Bungie's not really a company that's sees fit to repackage a Halo and put it out as a new title. They even said in multiple vidocs that they were told by their publisher that Microsoft wouldn't care if they were just handed a polished and slightly updated Halo 3, as long as they got a new Halo title by their release date. So in a sense Halo is the opposite of comfort food in that Bungie changed the game each time it came out. They don't really see the point of making a new Halo without looking back at the previous one, tearing it down and putting it back together to try to get closer to what they want. The whole confusion and marketing clusterfuck over ODST and later Reach (I still get people asking me if Reach is just an ODST style short sidestory game), Reach not getting the full advertising might of Halo 3 behind it (it got roughly the effort put into ODST)... I can see why they've gone with the safe name of Halo 4 now and the safe and comfort of using the Master Chief again.
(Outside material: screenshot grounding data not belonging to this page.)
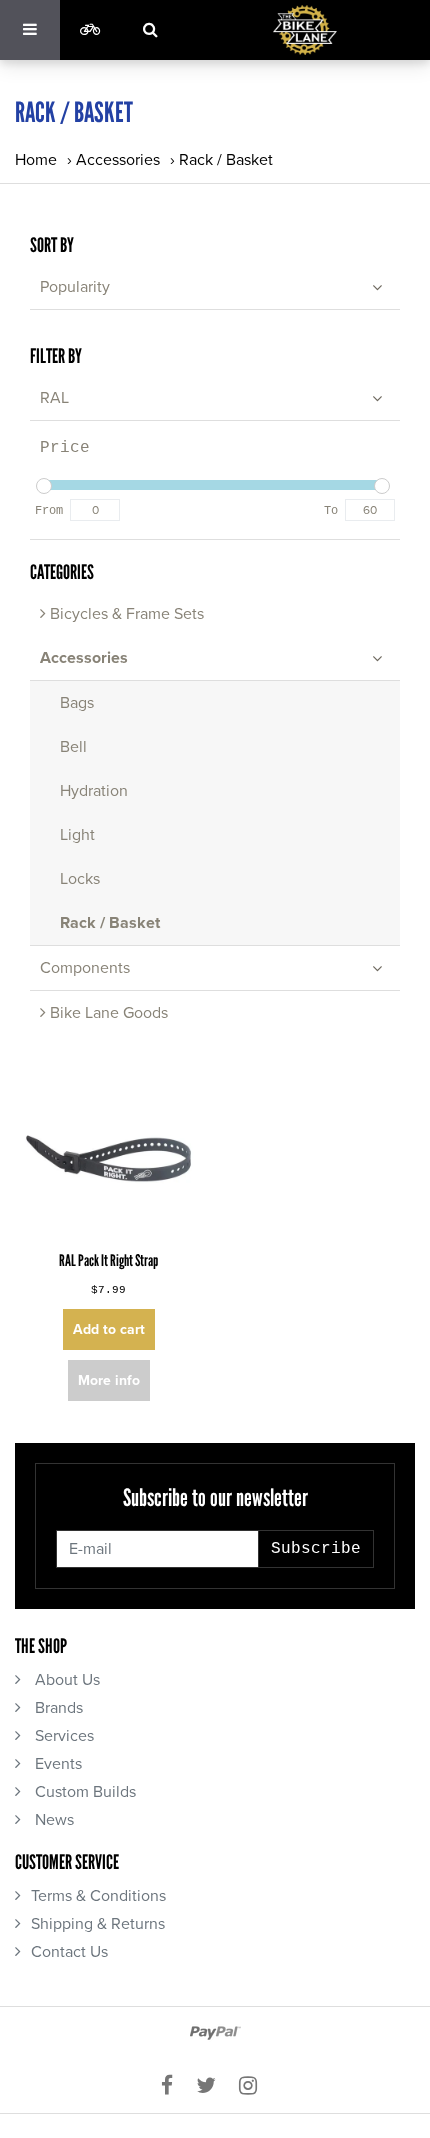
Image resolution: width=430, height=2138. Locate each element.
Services (62, 1736)
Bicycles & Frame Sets (125, 614)
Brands (57, 1708)
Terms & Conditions (98, 1896)
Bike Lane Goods (107, 1013)
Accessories (118, 160)
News (52, 1820)
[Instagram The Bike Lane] (254, 2086)
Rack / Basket (226, 160)
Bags (77, 703)
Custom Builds (83, 1792)
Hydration (94, 791)
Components (85, 968)
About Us (65, 1680)
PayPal (215, 2033)
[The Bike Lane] (305, 30)
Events (56, 1764)
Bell (73, 747)
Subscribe (316, 1549)
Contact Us (69, 1952)
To (331, 511)
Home (36, 160)
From (49, 511)
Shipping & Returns (98, 1924)
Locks (80, 879)
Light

Halo 4 is going to be a solid game for sure, but any sales woes Reach even comes close to having, I'm going to assign majority of responsibility on Microsoft as the publisher. Maybe some people were feeling bitter about the divorce and didn't want to fully back up a parting developer (it's happened before). Maybe they're cutting costs and don't want to pay for MNF spots and full blown restaurant/soda tie-ins. Currently as a gamer, I'm witnessing Microsoft putting more money and marketing and DLC financing support behind Gears of War 3. As a developer who has worked with Microsoft before, I see some corporate cattiness from the omission of Bungie from the startup of Anniversary.

We saw the preview of a fully Microsoft controlled Halo title with the Halo Wars DLC support and pricing. I'm already seeing an indicator again with MS fully controlling Reach - we've gone from monthly free new gametypes for the playerbase to new gametypes only being playable in matchmaking (CE Magnum mode) if you pay up for the new maps.
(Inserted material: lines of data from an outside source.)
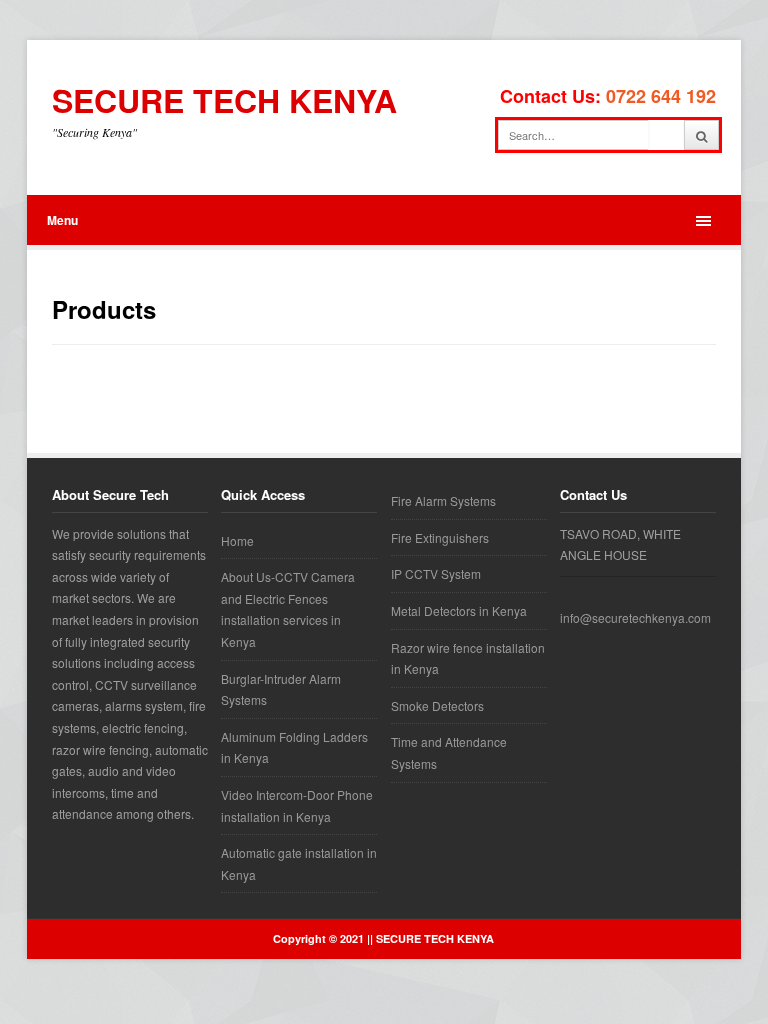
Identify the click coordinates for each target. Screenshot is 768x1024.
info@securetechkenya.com (635, 617)
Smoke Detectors (437, 705)
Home (237, 540)
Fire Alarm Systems (443, 500)
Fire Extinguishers (440, 537)
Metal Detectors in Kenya (459, 610)
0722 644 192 (661, 96)
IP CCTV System (436, 573)
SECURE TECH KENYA (224, 101)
Microsoft never really seems to get how to support any software line they've put out on their own, especially games. They're a multi-business corporation that could close their console division overnight and not even blink. In fact if they did that their shareholders would probably mass mail them roses. They're vengeful to any affiliate or company that they percieved as wronging them or leaving them, they have a reactionary culture instead of a proactive culture, and they hire people who are good at cutting corners and value-adding instead of people that have designed games to run their console division. They almost have as bad of a inter-department rivalry culture as Sony (at least MS can get all the kids to sit down once a year)

Peter Moore got video games, having been the president of Sega of America before. Under his rule was probably one of the better times for Halo fans, even though not everything went Bungie's way under him. Since Mattrick has replaced him, it's been (in my opinion) a slow downhill. Maps going free have stopped , maps reducing in price has slowed down, we haven't even gotten an outright free map release like Cold Storage for Reach at this point (even with all the crazy requirements attached to Cold Storage's appearance in matchmaking). Call of Duty has gotten more and more stage time at the E3 conferences, and Halo has gotten less and less. At the last E3 Microsoft practically had the game demonstrations on a conveyor belt, they were switching so fast.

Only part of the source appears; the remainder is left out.